Material supplied →
===

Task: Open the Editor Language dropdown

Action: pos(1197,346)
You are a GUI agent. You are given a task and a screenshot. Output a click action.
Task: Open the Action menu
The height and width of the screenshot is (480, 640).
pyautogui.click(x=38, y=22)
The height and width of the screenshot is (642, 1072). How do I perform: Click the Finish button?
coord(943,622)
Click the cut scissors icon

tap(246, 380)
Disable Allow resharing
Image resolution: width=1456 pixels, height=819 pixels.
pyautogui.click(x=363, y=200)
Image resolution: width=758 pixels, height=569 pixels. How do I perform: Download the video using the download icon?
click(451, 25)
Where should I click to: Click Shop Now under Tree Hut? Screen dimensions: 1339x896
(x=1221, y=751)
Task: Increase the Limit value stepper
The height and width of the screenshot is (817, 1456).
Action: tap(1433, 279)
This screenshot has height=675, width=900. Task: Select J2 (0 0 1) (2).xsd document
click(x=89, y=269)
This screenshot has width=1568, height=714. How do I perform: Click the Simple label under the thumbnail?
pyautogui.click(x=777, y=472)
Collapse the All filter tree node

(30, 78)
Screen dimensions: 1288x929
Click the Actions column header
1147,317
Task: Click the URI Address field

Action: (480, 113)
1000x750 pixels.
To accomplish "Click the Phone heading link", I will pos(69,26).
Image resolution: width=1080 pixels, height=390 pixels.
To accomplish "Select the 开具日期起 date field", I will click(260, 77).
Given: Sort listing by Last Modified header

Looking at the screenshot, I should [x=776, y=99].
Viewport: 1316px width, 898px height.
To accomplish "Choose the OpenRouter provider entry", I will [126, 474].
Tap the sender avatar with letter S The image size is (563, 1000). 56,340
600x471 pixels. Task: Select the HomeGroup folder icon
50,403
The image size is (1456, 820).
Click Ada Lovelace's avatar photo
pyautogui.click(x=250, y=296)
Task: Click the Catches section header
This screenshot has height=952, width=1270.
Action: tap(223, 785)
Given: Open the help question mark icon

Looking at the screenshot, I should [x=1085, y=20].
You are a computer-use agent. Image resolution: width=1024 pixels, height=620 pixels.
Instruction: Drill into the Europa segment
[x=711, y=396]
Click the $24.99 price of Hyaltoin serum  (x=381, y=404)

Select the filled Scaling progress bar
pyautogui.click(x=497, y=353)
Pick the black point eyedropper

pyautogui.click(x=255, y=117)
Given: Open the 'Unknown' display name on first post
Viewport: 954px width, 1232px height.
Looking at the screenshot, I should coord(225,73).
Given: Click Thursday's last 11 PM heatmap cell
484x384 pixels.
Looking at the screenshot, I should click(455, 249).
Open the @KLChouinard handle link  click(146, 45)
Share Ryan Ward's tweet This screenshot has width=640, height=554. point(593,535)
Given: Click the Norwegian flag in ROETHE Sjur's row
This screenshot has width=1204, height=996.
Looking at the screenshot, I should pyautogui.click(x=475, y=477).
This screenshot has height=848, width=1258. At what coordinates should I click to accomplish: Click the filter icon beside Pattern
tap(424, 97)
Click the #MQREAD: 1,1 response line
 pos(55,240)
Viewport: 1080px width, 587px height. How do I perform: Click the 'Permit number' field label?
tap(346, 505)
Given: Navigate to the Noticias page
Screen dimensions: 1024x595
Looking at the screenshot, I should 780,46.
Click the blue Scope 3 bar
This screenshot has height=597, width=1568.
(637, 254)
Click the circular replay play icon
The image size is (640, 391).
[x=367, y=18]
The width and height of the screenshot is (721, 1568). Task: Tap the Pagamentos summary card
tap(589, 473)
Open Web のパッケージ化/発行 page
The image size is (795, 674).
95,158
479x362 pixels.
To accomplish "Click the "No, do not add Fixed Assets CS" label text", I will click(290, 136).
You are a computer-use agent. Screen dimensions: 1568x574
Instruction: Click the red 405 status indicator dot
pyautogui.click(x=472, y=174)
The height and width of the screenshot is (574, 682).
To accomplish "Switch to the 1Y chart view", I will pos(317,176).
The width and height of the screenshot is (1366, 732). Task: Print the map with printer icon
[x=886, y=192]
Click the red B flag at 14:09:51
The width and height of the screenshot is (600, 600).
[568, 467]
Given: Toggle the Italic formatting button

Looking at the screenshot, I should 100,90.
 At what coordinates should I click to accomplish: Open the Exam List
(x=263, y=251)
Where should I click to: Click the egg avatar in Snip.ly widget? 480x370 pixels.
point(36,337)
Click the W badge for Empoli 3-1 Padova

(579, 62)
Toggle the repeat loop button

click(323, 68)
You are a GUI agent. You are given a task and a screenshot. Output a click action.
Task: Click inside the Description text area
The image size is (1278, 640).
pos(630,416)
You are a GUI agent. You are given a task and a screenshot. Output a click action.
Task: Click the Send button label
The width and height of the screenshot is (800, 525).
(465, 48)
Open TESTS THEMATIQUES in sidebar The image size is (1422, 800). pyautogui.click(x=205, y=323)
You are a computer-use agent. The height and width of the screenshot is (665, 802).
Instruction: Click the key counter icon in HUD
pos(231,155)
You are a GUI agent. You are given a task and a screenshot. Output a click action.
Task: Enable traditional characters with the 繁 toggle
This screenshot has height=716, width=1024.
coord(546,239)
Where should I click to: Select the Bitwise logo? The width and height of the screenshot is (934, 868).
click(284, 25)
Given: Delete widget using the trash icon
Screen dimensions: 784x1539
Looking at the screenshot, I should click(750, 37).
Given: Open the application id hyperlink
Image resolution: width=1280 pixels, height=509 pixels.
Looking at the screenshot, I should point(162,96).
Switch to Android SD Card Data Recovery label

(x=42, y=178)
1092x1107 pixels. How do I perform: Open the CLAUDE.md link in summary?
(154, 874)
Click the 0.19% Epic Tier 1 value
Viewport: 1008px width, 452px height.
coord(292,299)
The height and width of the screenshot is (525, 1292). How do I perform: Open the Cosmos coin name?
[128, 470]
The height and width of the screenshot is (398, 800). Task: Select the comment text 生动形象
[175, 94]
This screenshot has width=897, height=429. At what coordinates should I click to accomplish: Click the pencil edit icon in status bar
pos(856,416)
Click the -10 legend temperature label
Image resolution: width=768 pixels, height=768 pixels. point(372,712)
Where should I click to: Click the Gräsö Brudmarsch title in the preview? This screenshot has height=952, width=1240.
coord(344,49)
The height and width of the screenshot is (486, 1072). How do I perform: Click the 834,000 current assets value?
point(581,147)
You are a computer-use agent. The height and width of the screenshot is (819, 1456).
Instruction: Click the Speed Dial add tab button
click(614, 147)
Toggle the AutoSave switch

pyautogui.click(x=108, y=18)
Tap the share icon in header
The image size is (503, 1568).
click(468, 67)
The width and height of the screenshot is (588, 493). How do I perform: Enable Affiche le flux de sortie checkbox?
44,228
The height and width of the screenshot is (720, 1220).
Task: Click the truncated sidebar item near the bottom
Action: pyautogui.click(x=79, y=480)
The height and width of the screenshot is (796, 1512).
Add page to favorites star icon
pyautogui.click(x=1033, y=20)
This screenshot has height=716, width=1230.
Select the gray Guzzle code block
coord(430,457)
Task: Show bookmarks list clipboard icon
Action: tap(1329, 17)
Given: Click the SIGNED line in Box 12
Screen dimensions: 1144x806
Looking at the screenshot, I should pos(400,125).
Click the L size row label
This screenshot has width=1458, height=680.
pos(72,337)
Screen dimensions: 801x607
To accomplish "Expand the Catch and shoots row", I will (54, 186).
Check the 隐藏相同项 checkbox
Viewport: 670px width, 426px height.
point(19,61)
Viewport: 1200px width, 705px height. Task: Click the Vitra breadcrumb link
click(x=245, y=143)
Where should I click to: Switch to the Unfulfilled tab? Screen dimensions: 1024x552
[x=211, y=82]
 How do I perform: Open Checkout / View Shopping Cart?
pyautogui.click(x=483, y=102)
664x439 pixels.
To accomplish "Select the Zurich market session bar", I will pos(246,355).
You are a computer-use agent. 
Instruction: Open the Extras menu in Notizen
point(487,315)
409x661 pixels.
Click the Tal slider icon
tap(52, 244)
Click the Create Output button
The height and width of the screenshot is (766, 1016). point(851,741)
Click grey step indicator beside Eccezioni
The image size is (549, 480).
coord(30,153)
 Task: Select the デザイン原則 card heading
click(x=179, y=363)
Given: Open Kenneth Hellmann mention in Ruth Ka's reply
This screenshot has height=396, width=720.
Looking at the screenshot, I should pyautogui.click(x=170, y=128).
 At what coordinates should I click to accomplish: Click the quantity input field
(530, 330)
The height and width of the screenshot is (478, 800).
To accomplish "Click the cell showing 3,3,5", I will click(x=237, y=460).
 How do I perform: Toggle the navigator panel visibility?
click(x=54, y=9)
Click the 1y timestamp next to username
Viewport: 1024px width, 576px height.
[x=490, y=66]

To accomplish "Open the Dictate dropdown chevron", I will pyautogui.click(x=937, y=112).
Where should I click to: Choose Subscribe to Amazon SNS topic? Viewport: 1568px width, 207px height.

===

Task →
What are the lines above, starting at the one with "Click the Tal slider icon" and ending at the one with "The height and width of the screenshot is (478, 800)."? Give them again exactly, and only them.

Reply →
Click the Tal slider icon
tap(52, 244)
Click the Create Output button
The height and width of the screenshot is (766, 1016). point(851,741)
Click grey step indicator beside Eccezioni
The image size is (549, 480).
coord(30,153)
 Task: Select the デザイン原則 card heading
click(x=179, y=363)
Given: Open Kenneth Hellmann mention in Ruth Ka's reply
This screenshot has height=396, width=720.
Looking at the screenshot, I should pyautogui.click(x=170, y=128).
 At what coordinates should I click to accomplish: Click the quantity input field
(530, 330)
The height and width of the screenshot is (478, 800).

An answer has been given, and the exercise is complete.